Tekst zaczęłam pisać w grudniu 2013 roku, a ostatni rozdział 3 tomu ukończyłam 28 marca 2015 roku. 

Tekst poprawiają dwie osoby. Robią to Genuine i Akane. Dziękuję dziewczyny. :*

Zapraszam na pierwszy rozdział.


Zachód słońca przywodził mu na myśl wakacje, które spędzał na wsi u babci i dziadka, rodziców swojego taty. Uwielbiał tam wyjeżdżać. Z bratem pracowali latem w sadzie przy jabłoniach i wiśniach, piekąc się w słońcu i korzystając z uroków, jakie dawał im obu pobyt u dziadków. Wszystko skończyło się, kiedy zaczęli dorastać i pojawiły się ważniejsze rzeczy od odwiedzin u staruszków. Ważniejsi kumple i wspólne imprezy. Ważniejsze miejsca na spędzenie wakacji. Chociażby pewien ośrodek wypoczynkowy na zachodnim wybrzeżu, do którego w tym roku wybrali się z rodzicami. Dla wielu młodych ludzi wyjazd z rodzicami w tym wieku to coś, czym nie można chwalić się kolegom, lecz dla niego była to jedyna szansa na oderwanie się od domu. Chwila na złapanie oddechu i poznanie ciekawych ludzi. Szczególnie mężczyzn. W każdym razie jednego, na którego zwrócił uwagę jakieś trzy dni temu. Od tego czasu przychodził do otwartego na plaży baru z nadzieją, że nabierze odwagi i podejdzie do niego. Mężczyzna także go zauważył. W sumie jak mógłby nie, kiedy Alex gapił się na niego niczym cielę na malowane wrota. Dzisiaj ten człowiek nieznacznie uśmiechnął się do niego i wrócił do czytania książki. Już z miejsca przy barze Alex mógł stwierdzić, czym nieznajomy daje się tak pochłonąć. Jedna z ulubionych pozycji literackich Alexa. To była jego szansa, by podejść i zagadać do mężczyzny. Jeszcze nigdy, nawet przed egzaminami, nie czuł takich nerwów jak w tym momencie. Wstał z hokera ustawionego przy barze, zapominając o szklance coli. Zdenerwowany potarł dłońmi o uda i wolnym krokiem podszedł do stolika, przy którym siedział nieznajomy.

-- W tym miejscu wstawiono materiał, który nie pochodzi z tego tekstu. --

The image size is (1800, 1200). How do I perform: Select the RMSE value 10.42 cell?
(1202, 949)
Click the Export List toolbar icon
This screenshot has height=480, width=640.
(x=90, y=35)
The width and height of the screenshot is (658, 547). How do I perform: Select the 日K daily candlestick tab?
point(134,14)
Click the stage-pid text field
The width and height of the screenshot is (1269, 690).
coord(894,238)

Mężczyzna był tak pochłonięty lekturą, że go nie spostrzegł. Przez chwilę Alex miał ochotę zawrócić, ale coś go przed tym powstrzymało. Może to był wpływ zachodu słońca, lekkiego wiatru muskającego jego skórę lub urok mężczyzny, pod którego był działaniem, mimo że nie zamienił z nim jeszcze słowa. Nieznajomy wyglądał na dużo starszego od niego. Miał kasztanowe włosy, które pod wpływem padającego na nie słońca zmieniały kolor. Oczy o barwie, której nie mógł określić, uważnie śledziły tekst sztuki Szekspira. Kilkudniowy zarost na twarzy dodawał mu męskości, a ładnie wykrojone usta przyciągały Alexa jak magnes. Podrapał się zakłopotany po karku, nie wiedząc jak zagadać do tego człowieka. Nie musiał się jednak długo męczyć, gdyż nieznajomy uniósł wzrok znad książki i wbił go w jego oczy. Na jego ustach pojawił się słaby uśmiech.
Sen nocy letniej, jedno z ukochanych przeze mnie dzieł Szekspira – powiedział nieznajomy.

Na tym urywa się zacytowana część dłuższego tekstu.